Pandalus borealis is an important food resource, and has been widely fished since the early 1900s in Norway, and later in other countries following Johan Hjort's practical discoveries of how to locate them. In Canada, these shrimp are sold peeled, cooked and frozen in bags in supermarkets, and are consumed as appetizers.

Northern shrimp have a short life, which contributes to a variable stock on a yearly basis. However, the species is not considered overfished due to a large amount reported and a large amount harvested.

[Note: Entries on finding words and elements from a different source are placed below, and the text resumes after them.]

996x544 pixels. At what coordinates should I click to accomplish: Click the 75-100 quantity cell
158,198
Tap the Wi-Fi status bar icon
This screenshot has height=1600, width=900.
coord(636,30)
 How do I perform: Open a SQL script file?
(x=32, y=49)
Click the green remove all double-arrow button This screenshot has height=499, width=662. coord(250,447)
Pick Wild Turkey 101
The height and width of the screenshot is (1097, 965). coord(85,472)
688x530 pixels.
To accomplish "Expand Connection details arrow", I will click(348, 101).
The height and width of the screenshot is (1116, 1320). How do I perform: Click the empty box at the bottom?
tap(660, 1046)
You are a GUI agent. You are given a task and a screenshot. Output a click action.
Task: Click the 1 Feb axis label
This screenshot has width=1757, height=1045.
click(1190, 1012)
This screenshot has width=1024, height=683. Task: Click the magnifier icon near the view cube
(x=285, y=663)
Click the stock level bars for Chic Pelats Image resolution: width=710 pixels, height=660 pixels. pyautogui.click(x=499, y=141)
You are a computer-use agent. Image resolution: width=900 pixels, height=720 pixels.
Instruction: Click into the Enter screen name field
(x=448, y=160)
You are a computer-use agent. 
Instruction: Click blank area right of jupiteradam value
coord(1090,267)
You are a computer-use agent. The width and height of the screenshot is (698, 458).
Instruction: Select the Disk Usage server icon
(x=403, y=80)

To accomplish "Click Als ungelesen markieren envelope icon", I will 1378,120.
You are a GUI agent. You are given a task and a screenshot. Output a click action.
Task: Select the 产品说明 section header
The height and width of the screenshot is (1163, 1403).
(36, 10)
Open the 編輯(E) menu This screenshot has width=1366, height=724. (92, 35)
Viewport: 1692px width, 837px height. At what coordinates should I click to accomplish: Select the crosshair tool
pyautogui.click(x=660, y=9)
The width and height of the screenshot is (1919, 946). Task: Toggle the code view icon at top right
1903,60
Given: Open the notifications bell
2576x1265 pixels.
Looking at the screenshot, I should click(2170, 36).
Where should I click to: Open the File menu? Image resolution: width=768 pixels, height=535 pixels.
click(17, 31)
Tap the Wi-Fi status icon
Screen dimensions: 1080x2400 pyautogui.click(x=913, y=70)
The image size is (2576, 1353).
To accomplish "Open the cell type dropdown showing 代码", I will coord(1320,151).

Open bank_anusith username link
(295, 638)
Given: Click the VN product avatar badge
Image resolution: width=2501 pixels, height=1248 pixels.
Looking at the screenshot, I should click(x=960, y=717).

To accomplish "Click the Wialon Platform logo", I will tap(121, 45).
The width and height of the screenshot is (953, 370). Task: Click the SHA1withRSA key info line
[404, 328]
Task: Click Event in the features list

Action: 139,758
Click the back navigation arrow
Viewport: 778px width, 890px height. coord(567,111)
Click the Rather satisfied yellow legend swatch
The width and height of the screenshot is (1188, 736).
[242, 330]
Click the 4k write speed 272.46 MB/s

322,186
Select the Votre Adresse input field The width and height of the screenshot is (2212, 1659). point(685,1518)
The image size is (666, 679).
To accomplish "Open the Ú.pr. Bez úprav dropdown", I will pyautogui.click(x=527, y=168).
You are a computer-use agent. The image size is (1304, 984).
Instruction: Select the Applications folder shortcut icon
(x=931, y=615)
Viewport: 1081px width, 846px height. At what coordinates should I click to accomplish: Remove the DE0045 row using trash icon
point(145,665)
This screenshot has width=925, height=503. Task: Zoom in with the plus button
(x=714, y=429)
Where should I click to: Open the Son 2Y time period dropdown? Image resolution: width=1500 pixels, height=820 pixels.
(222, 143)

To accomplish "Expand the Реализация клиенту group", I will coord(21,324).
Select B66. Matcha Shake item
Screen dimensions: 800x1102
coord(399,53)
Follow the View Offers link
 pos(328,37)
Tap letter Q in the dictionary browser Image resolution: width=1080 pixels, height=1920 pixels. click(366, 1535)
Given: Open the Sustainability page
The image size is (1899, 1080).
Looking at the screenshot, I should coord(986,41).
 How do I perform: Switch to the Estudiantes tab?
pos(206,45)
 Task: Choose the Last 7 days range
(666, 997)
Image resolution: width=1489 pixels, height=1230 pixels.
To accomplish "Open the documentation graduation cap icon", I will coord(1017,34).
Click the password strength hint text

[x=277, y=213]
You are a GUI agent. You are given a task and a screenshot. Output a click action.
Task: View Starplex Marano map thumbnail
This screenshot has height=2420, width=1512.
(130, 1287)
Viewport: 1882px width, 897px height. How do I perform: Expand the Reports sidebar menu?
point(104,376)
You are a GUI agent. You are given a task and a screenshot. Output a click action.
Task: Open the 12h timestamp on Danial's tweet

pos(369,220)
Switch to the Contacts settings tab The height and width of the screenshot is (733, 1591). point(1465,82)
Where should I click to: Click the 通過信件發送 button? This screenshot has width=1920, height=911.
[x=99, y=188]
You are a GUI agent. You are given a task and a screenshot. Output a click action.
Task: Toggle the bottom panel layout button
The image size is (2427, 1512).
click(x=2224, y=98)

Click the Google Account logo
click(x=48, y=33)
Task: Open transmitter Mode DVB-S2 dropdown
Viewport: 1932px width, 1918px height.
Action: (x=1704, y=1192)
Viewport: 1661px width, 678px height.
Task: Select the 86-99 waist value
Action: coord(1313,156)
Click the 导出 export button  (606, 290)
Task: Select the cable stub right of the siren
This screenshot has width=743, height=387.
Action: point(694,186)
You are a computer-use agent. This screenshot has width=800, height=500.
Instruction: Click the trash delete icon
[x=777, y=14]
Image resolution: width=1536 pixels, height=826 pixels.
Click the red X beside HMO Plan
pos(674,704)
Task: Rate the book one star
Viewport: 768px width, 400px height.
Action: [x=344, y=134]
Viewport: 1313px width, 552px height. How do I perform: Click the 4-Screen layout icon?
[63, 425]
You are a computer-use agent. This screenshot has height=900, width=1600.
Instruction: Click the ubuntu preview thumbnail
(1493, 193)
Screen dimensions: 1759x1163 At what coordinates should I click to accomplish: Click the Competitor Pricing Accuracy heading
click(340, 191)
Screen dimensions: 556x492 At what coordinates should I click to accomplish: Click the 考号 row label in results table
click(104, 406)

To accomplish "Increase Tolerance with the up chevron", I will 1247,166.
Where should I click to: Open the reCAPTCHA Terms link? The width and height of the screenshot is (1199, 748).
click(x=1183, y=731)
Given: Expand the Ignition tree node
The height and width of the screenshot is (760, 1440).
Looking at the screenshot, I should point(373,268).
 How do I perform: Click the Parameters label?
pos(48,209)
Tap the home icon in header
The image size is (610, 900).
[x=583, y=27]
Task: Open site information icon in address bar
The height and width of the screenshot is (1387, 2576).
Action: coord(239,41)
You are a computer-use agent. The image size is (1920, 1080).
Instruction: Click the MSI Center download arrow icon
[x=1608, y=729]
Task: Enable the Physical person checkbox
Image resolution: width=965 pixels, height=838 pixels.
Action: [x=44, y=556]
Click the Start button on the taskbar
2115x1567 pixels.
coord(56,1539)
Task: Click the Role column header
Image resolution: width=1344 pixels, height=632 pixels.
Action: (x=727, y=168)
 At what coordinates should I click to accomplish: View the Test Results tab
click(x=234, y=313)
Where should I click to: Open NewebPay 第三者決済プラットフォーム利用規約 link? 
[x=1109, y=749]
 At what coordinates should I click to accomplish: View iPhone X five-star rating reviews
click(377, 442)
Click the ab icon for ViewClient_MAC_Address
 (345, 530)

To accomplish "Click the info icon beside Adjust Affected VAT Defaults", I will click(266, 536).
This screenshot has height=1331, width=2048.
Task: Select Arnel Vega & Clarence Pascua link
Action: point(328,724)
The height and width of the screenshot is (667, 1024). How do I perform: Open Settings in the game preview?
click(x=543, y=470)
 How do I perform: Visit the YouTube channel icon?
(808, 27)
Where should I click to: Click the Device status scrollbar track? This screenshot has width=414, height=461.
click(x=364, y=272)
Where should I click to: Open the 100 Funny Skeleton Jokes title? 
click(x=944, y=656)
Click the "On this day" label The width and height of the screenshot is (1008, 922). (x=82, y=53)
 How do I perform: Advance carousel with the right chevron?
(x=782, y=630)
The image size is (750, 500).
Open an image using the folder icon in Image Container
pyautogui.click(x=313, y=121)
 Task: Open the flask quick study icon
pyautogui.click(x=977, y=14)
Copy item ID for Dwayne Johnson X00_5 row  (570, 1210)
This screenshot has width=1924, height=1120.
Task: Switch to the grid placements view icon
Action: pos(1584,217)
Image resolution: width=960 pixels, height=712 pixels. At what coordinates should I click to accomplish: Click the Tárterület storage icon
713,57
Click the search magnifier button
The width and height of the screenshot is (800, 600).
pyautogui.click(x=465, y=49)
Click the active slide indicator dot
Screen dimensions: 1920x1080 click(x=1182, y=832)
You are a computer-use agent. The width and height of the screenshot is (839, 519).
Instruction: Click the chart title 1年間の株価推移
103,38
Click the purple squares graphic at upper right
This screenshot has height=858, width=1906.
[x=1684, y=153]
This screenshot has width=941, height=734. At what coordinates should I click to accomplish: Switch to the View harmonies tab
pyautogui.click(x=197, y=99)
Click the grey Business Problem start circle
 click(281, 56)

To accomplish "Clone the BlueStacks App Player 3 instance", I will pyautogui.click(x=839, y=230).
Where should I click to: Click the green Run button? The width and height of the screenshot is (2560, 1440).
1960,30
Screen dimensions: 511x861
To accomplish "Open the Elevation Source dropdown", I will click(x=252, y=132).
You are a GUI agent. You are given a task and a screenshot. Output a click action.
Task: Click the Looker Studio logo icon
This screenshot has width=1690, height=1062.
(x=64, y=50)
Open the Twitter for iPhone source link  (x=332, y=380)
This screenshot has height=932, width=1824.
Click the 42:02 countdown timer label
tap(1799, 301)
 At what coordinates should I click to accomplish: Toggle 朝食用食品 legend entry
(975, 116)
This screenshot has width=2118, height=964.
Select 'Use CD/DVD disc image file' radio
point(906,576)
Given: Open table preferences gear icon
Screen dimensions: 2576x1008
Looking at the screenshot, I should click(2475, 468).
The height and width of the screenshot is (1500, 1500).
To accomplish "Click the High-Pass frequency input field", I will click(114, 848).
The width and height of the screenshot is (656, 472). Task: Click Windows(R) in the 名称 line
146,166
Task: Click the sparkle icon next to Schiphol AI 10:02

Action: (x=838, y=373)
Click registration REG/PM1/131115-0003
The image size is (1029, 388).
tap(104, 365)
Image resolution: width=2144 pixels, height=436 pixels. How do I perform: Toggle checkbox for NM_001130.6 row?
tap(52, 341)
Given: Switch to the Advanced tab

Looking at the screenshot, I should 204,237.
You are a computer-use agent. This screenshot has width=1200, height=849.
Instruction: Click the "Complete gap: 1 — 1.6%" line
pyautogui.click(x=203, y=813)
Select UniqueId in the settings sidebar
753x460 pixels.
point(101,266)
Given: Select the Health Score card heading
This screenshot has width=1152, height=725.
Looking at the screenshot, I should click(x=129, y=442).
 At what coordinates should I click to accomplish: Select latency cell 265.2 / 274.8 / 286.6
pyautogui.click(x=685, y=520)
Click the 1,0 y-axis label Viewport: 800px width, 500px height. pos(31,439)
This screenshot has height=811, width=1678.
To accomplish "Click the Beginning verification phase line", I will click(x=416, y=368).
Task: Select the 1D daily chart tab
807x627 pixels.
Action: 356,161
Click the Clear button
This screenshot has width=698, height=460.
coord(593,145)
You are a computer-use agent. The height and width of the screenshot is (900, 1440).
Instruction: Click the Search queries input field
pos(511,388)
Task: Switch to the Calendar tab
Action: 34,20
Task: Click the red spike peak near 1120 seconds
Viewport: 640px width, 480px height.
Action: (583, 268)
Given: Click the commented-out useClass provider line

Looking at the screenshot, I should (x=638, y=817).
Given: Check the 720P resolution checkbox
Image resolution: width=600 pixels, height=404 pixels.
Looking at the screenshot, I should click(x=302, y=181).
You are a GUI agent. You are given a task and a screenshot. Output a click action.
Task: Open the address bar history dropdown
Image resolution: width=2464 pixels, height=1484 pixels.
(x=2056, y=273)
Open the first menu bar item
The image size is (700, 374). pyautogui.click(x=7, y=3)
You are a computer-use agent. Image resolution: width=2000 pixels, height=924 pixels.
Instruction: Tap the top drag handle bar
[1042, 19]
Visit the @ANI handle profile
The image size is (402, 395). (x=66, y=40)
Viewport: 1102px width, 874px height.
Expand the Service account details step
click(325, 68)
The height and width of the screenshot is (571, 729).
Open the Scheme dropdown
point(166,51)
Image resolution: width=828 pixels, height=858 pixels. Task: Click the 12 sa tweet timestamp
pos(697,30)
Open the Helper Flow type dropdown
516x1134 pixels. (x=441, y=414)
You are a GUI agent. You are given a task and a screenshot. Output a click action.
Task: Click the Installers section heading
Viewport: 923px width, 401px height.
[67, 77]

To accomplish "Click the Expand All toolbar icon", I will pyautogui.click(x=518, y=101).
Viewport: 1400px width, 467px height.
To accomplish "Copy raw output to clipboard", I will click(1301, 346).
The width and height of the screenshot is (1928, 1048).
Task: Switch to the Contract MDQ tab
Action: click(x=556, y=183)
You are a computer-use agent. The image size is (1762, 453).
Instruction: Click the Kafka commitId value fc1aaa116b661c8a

In Canada, the annual harvest limit is set to 164,000 tonnes (2008). The Canadian fishery began in the 1980s and expanded in 1990s.

In New England, Northern Shrimp were a valuable fishery stock from the late 1950s to 1978. Pandalus borealis was in high demand due to it being considered sweeter and tastier than Pacific Shrimp. Fishery production peaked in 1969 with landings at 28.3 million pounds.

In 2013, the Atlantic States Marine Fisheries Commission (which covers the Atlantic seaboard of the United States) determined that their stocks of P. borealis were too low and shut down the New England fishery. This was the first cancellation in 35 years.

The fishery has yet to recover since it collapsed and studies from 2018 report that Northern Shrimp still remain in a depleted condition. With temperatures increasing yearly, and a low spawning stock biomass (SSB), the spawning conditions for Northern Shrimp remain unfavorable. Colder temperatures and higher spawning biomass would increase the recruitment and increase the population size in the long run. However, surface temperatures are continuing to rise yearly off the coast of Maine due to climate change and impacting the region's marine fisheries.

==Uses==
Beyond human consumption, shrimp alkaline phosphatase (SAP), an enzyme used in molecular biology, is obtained from Pandalus borealis, and the species' carapace is a source of chitosan, a versatile chemical used for such different applications as treating bleeding wounds, filtering wine or improving the soil in organic farming.